Is E.ON/RWE’s cancellation of new nuclear plants a danger to British energy security?

Tony Lodge

The decision by the RWE/E.ON consortium to drop plans to build new nuclear power plants is arguably the biggest setback for UK nuclear strategy since the 1970s. It hugely undermines the government's plans to deliver a balanced and diverse portfolio of new nuclear investors, which is vitally important. It means that the bulk of the UK's new nuclear plants risk being built by French state-owned EDF, which has yet to provide an in-service delivery timetable for new plants. The government's proposed carbon price floor hugely benefits EDF, as it owns and runs the UK's existing nuclear plants. A high carbon price floor gives EDF a huge financial advantage, while penalising those companies – such as RWE and E.ON, that have large exposure to coal and gas generation. Both firms had opposed a carbon floor price in the government’s recent consultation, but this was ignored.

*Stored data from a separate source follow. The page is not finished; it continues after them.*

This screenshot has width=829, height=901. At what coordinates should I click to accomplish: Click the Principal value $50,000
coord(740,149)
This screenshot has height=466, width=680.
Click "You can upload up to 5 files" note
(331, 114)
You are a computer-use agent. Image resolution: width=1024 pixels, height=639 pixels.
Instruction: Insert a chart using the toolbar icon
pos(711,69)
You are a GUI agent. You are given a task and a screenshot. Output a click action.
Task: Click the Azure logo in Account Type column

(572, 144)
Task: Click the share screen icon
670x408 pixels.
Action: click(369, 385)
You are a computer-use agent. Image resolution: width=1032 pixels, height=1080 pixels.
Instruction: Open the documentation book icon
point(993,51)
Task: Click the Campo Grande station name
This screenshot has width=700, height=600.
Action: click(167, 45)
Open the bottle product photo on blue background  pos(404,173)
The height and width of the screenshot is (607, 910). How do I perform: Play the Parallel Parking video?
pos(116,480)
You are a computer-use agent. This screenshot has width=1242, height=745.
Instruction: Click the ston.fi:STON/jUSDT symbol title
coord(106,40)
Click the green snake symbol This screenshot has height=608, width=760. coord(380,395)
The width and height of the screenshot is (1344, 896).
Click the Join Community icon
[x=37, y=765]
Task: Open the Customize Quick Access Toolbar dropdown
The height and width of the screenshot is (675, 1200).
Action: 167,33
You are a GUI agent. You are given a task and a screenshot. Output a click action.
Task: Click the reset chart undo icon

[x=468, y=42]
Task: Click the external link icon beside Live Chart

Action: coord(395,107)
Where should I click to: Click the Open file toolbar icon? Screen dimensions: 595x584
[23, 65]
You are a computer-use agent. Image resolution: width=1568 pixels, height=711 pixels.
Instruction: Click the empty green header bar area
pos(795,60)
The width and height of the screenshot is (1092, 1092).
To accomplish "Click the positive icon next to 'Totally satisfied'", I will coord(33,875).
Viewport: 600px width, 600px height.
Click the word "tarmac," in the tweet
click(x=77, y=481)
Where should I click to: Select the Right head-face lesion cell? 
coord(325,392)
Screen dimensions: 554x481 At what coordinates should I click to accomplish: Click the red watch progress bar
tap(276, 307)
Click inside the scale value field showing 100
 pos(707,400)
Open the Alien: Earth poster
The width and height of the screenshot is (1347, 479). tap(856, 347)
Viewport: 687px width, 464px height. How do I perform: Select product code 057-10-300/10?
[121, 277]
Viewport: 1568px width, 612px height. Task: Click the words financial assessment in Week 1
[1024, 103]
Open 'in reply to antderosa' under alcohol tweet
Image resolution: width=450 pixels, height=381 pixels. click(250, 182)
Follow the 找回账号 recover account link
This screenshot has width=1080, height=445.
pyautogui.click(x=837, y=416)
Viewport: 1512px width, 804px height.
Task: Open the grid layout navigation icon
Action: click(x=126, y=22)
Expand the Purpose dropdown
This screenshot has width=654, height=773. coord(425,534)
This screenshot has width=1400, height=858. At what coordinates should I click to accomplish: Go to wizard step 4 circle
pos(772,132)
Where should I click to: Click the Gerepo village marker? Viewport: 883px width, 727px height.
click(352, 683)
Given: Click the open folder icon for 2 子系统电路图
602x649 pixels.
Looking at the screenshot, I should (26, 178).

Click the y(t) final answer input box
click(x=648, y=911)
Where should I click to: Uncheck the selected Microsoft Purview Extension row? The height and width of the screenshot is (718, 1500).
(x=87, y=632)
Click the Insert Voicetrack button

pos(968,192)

Tony Lodge is an energy analyst.

Jenny Jones

Nuclear power isn’t the answer to our energy needs and increasing our reliance would weaken the UK’s energy security. The Fukushima Daiichi disaster demonstrated its safety risks, and this decision shows its unjustifiable financial cost. Labour argued that building nuclear power stations would provide employment, but such jobs are few and temporary. In addition, nuclear power is unnecessary, contributing a mere 4 per cent of the UK’s current supply. Other cities have developed decentralised energy systems through strong public leadership. By meeting London’s energy needs within London, by focusing on renewable energy production, the capital’s residents would benefit from more jobs and lower energy bills, as sending energy long distances means a large proportion is lost during transmission. Neither the UK nor London should extend our reliance on this fatally flawed source of energy.

Jenny Jones is the Green party candidate for mayor of London.